Lo studio e i suoi obiettivi
Uno studio ha analizzato il rischio di tre tipi di problemi cardiovascolari nei pazienti con GCA:
- Infarto del miocardio (IM), cioè un attacco di cuore.
- Accidenti cerebrovascolari (CVA), cioè ictus o problemi simili al cervello.
- Malattia vascolare periferica (PVD), cioè problemi alle arterie delle gambe o di altre parti del corpo diverse dal cuore e dal cervello.
Lo studio ha confrontato 3.408 persone con GCA con 17.027 persone senza problemi cardiovascolari, simili per età e sesso.
I risultati principali
Il rischio di avere uno di questi eventi era più alto nelle persone con GCA rispetto a quelle senza la malattia:
- Infarto: circa 10 eventi ogni 1000 anni-persona nelle persone con GCA, contro 4,9 nella popolazione generale.

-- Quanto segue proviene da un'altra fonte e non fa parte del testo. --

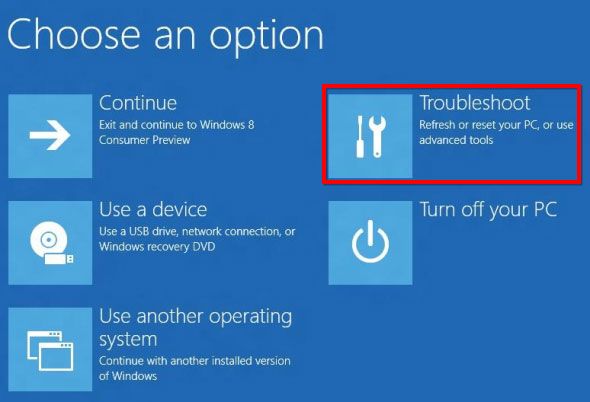The image size is (590, 402).
Task: Click the 'Choose an option' heading
Action: pos(166,36)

- Ictus: 8 eventi contro 6,3 ogni 1000 anni-persona.
- Malattia vascolare periferica: 4,2 eventi contro 2 ogni 1000 anni-persona.
Gli hazard ratio (HR) indicano quanto più alto è il rischio rispetto alla popolazione senza GCA:
- Rischio combinato di tutti gli eventi: 1,70 volte più alto.
- Infarto: circa 2 volte più alto.
- Ictus: 1,28 volte più alto.
- Malattia vascolare periferica: circa 2,13 volte più alto.
Il rischio nei primi momenti dopo la diagnosi
Il rischio di eventi cardiovascolari è particolarmente elevato nel primo mese dopo la diagnosi di GCA:
- Rischio combinato: quasi 5 volte più alto.
- Infarto: quasi 12 volte più alto.
- Ictus: circa 4 volte più alto.
- Malattia vascolare periferica: circa 4 volte più alto.
In conclusione
Le persone con arterite a cellule giganti hanno un rischio aumentato di problemi cardiovascolari, soprattutto nelle prime settimane dopo la diagnosi. È importante conoscere questi dati per seguire con attenzione la salute di chi ha questa malattia.